Start of Source data
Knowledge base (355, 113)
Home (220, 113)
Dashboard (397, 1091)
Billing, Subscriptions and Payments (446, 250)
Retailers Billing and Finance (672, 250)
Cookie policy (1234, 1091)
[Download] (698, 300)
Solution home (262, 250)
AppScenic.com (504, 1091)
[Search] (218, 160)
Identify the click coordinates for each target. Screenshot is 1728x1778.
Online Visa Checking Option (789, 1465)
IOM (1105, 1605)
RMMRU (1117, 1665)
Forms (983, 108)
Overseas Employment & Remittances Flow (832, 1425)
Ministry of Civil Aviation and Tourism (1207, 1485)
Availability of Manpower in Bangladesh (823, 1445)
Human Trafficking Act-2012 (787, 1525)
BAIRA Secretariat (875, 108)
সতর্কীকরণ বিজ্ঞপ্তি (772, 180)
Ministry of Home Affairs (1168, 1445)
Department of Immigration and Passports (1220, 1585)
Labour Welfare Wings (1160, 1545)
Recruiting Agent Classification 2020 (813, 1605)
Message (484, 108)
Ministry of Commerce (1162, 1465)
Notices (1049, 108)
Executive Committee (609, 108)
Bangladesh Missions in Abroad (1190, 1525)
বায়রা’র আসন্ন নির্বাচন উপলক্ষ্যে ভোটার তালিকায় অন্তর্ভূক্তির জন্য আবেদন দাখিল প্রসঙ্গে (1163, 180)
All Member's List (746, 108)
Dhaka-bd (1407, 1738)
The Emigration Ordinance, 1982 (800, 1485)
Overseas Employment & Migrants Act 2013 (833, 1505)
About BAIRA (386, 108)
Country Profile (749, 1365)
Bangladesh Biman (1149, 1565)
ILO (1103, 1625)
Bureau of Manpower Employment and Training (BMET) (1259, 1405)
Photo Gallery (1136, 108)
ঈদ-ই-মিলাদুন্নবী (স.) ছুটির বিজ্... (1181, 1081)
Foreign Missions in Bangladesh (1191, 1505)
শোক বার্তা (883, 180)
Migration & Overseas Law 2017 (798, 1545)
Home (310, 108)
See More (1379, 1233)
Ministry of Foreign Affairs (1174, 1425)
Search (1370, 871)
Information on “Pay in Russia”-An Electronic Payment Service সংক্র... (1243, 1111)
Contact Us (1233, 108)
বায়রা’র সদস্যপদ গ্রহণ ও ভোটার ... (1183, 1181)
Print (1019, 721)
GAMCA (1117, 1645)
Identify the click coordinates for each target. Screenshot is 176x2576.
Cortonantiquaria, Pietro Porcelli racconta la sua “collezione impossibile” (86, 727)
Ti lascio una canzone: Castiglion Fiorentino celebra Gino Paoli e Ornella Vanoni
End of Source data
Go through the listing and transcribe all of it exactly.

▶ Finished task:
Knowledge base (355, 113)
Home (220, 113)
Dashboard (397, 1091)
Billing, Subscriptions and Payments (446, 250)
Retailers Billing and Finance (672, 250)
Cookie policy (1234, 1091)
[Download] (698, 300)
Solution home (262, 250)
AppScenic.com (504, 1091)
[Search] (218, 160)
Identify the click coordinates for each target. Screenshot is 1728x1778.
Online Visa Checking Option (789, 1465)
IOM (1105, 1605)
RMMRU (1117, 1665)
Forms (983, 108)
Overseas Employment & Remittances Flow (832, 1425)
Ministry of Civil Aviation and Tourism (1207, 1485)
Availability of Manpower in Bangladesh (823, 1445)
Human Trafficking Act-2012 (787, 1525)
BAIRA Secretariat (875, 108)
সতর্কীকরণ বিজ্ঞপ্তি (772, 180)
Ministry of Home Affairs (1168, 1445)
Department of Immigration and Passports (1220, 1585)
Labour Welfare Wings (1160, 1545)
Recruiting Agent Classification 2020 (813, 1605)
Message (484, 108)
Ministry of Commerce (1162, 1465)
Notices (1049, 108)
Executive Committee (609, 108)
Bangladesh Missions in Abroad (1190, 1525)
বায়রা’র আসন্ন নির্বাচন উপলক্ষ্যে ভোটার তালিকায় অন্তর্ভূক্তির জন্য আবেদন দাখিল প্রসঙ্গে (1163, 180)
All Member's List (746, 108)
Dhaka-bd (1407, 1738)
The Emigration Ordinance, 1982 (800, 1485)
Overseas Employment & Migrants Act 2013 (833, 1505)
About BAIRA (386, 108)
Country Profile (749, 1365)
Bangladesh Biman (1149, 1565)
ILO (1103, 1625)
Bureau of Manpower Employment and Training (BMET) (1259, 1405)
Photo Gallery (1136, 108)
ঈদ-ই-মিলাদুন্নবী (স.) ছুটির বিজ্... (1181, 1081)
Foreign Missions in Bangladesh (1191, 1505)
শোক বার্তা (883, 180)
Migration & Overseas Law 2017 (798, 1545)
Home (310, 108)
See More (1379, 1233)
Ministry of Foreign Affairs (1174, 1425)
Search (1370, 871)
Information on “Pay in Russia”-An Electronic Payment Service সংক্র... (1243, 1111)
Contact Us (1233, 108)
বায়রা’র সদস্যপদ গ্রহণ ও ভোটার ... (1183, 1181)
Print (1019, 721)
GAMCA (1117, 1645)
Identify the click coordinates for each target. Screenshot is 176x2576.
Cortonantiquaria, Pietro Porcelli racconta la sua “collezione impossibile” (86, 727)
Ti lascio una canzone: Castiglion Fiorentino celebra Gino Paoli e Ornella Vanoni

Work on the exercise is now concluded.